■ **Descrizione del problema**
Formatta come CSV a due colonne, intitolate testo e risposta, i dati che vanno dalla riga con "Task: Navigate back using the back chevron" alla riga con "coord(840,267)", entrambe incluse. Metti ogni testo e la sua risposta sulla stessa riga, ciascuno in un campo tra virgolette, sostituendo gli a capo con spazi.

□ □ □ □ □

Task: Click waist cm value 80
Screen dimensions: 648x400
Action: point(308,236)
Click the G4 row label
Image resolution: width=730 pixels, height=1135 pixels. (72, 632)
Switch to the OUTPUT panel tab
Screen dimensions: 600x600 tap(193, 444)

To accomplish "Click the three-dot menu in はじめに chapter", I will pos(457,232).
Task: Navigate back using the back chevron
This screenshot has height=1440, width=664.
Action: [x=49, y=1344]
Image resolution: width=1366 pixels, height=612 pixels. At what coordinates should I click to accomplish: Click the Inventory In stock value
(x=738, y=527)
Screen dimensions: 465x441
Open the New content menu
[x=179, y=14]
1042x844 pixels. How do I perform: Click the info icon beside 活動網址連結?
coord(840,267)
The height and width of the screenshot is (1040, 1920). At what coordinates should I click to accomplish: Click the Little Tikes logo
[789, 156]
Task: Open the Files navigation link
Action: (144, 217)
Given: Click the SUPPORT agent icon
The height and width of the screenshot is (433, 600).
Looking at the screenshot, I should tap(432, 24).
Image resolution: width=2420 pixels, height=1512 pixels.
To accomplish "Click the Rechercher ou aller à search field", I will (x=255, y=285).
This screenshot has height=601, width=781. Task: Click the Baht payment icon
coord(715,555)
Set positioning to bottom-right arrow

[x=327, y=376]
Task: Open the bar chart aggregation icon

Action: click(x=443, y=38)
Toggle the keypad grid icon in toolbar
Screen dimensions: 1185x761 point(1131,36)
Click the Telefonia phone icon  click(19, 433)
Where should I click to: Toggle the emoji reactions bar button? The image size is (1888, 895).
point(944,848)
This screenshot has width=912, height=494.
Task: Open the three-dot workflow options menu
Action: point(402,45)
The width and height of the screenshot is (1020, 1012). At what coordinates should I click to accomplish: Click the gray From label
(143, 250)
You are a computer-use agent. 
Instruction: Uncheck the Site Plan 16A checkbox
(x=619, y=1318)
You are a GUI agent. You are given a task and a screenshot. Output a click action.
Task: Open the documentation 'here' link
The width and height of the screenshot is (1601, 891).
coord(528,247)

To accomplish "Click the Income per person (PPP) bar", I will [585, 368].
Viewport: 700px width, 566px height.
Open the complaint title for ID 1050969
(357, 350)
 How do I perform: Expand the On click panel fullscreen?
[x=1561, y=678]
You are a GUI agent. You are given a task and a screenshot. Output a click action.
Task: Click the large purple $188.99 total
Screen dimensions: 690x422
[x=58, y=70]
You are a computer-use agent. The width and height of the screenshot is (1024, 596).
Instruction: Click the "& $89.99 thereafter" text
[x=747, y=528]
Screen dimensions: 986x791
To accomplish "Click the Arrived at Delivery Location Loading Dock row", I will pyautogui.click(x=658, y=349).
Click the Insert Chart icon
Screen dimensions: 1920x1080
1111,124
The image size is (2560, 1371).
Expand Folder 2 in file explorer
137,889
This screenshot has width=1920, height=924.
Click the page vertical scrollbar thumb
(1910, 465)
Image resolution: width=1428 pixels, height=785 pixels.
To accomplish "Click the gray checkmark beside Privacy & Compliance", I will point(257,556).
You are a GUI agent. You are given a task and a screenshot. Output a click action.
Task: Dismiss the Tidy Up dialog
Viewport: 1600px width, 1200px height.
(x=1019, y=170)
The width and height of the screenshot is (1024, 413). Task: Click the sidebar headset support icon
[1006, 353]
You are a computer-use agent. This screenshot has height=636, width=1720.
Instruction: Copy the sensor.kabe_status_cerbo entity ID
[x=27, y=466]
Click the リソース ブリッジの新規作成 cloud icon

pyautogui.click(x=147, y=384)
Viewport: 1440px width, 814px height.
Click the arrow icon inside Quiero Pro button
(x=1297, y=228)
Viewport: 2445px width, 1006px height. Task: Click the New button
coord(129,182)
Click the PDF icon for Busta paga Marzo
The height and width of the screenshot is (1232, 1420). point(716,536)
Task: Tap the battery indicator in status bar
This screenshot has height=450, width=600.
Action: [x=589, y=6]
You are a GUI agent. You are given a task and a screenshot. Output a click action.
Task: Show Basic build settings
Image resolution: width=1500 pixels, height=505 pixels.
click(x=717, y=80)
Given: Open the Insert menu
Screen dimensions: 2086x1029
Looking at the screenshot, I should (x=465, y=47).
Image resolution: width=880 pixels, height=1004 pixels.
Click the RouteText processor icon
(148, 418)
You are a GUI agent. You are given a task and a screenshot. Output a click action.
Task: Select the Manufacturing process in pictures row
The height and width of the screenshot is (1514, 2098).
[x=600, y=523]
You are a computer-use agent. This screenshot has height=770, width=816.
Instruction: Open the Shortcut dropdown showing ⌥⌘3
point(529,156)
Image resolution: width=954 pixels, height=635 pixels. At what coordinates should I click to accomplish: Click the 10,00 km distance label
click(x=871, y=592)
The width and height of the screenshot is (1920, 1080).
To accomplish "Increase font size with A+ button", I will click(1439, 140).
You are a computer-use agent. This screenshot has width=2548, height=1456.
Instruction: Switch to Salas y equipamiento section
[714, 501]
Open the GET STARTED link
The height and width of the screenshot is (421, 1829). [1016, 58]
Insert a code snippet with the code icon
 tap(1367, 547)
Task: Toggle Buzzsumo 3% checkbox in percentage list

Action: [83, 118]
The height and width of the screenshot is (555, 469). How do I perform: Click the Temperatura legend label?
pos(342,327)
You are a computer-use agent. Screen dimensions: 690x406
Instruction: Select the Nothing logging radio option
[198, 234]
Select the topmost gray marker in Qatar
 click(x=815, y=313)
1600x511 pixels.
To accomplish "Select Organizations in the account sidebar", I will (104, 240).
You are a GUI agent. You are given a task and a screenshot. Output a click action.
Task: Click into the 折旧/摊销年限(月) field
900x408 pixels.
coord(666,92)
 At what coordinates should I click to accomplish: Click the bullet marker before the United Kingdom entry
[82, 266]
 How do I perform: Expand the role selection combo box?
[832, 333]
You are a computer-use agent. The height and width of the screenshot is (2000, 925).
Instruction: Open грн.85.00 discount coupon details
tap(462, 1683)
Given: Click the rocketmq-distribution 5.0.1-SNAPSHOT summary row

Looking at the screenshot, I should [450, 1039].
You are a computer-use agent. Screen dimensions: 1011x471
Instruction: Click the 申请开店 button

□ □ □ □ □

■ **Risultato**
testo,risposta
"Task: Navigate back using the back chevron This screenshot has height=1440, width=664.","Action: [x=49, y=1344]"
"Image resolution: width=1366 pixels, height=612 pixels. At what coordinates should I click to accomplish: Click the Inventory In stock value","(x=738, y=527)"
"Screen dimensions: 465x441 Open the New content menu","[x=179, y=14]"
"1042x844 pixels. How do I perform: Click the info icon beside 活動網址連結?","coord(840,267)"